### TASK GOAL
Lines that include the word "Anti" should be copied from the listing that follows.

━━━━━ RECORDS TO PROCESS ━━━━━

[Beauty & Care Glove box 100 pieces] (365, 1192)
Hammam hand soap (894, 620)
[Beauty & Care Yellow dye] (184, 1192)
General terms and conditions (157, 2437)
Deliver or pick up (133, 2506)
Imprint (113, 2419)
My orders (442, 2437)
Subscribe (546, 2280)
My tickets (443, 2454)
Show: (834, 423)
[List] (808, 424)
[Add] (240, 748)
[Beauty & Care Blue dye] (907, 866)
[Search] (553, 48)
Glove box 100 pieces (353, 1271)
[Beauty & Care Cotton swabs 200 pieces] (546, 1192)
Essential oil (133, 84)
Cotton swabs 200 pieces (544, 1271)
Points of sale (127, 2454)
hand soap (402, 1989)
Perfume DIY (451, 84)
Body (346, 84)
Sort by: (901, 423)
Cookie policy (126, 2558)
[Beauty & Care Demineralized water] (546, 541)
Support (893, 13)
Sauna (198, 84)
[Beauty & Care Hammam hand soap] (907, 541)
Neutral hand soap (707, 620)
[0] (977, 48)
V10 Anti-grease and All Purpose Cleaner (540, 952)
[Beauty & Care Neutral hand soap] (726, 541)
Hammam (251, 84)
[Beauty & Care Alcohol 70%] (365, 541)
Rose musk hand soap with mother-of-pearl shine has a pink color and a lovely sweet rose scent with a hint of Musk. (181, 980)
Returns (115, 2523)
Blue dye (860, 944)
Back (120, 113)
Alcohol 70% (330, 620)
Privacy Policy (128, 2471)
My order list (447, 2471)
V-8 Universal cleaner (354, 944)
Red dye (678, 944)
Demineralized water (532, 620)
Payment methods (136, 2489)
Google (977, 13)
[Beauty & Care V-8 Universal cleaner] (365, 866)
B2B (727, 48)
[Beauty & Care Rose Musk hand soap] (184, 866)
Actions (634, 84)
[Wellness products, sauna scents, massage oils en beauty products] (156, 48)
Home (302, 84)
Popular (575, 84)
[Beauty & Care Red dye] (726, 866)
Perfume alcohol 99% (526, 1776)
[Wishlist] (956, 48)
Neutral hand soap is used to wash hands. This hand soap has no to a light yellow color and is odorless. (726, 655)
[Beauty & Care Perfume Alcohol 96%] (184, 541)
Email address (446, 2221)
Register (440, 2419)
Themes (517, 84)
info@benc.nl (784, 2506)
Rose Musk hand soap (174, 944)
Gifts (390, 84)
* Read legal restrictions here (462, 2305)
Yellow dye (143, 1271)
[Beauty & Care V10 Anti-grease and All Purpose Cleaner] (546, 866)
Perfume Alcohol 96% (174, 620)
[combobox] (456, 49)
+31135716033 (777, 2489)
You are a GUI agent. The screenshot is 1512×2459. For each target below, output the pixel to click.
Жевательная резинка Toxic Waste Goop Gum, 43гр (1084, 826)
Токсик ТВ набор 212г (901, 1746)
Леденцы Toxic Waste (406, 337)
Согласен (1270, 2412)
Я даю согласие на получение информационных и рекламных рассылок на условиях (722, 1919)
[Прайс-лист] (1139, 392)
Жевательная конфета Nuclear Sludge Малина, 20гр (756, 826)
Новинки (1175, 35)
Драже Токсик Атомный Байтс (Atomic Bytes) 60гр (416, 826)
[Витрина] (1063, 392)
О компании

━━━━━

### FINISHED EXERCISE
V10 Anti-grease and All Purpose Cleaner (540, 952)
[Beauty & Care V10 Anti-grease and All Purpose Cleaner] (546, 866)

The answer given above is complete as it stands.